Problem details
Please return exactly the lines from the one containing "Image resolution: width=999" through the end of the records, including both.

### Data for review

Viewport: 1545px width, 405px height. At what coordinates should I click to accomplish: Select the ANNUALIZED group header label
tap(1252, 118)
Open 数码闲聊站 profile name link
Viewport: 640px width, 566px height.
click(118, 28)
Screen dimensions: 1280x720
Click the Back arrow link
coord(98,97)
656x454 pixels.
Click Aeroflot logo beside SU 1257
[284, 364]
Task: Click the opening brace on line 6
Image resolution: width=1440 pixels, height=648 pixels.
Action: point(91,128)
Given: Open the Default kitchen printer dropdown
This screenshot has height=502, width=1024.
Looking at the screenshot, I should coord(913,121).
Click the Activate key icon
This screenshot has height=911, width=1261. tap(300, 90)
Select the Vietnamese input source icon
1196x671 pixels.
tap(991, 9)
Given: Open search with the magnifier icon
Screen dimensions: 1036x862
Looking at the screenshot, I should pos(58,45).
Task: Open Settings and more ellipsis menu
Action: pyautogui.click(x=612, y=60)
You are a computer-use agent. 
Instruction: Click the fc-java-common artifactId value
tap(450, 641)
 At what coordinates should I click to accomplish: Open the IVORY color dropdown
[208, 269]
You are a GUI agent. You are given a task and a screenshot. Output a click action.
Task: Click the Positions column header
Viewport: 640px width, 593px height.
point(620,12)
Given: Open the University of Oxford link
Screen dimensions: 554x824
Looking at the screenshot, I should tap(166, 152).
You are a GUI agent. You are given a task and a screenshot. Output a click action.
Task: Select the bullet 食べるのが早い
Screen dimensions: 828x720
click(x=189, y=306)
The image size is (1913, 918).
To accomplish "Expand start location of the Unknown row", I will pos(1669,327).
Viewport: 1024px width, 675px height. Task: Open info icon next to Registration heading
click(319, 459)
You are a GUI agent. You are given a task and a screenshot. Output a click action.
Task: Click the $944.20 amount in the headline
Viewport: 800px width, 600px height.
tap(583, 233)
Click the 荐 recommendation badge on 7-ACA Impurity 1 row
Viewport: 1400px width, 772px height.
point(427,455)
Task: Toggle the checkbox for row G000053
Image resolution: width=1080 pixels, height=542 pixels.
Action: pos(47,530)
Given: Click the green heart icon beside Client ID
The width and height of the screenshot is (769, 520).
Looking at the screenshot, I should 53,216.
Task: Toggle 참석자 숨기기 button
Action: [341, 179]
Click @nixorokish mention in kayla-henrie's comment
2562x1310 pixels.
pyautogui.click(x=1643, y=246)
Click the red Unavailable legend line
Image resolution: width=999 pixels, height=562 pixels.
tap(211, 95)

######

Solution to this problem
Image resolution: width=999 pixels, height=562 pixels.
tap(211, 95)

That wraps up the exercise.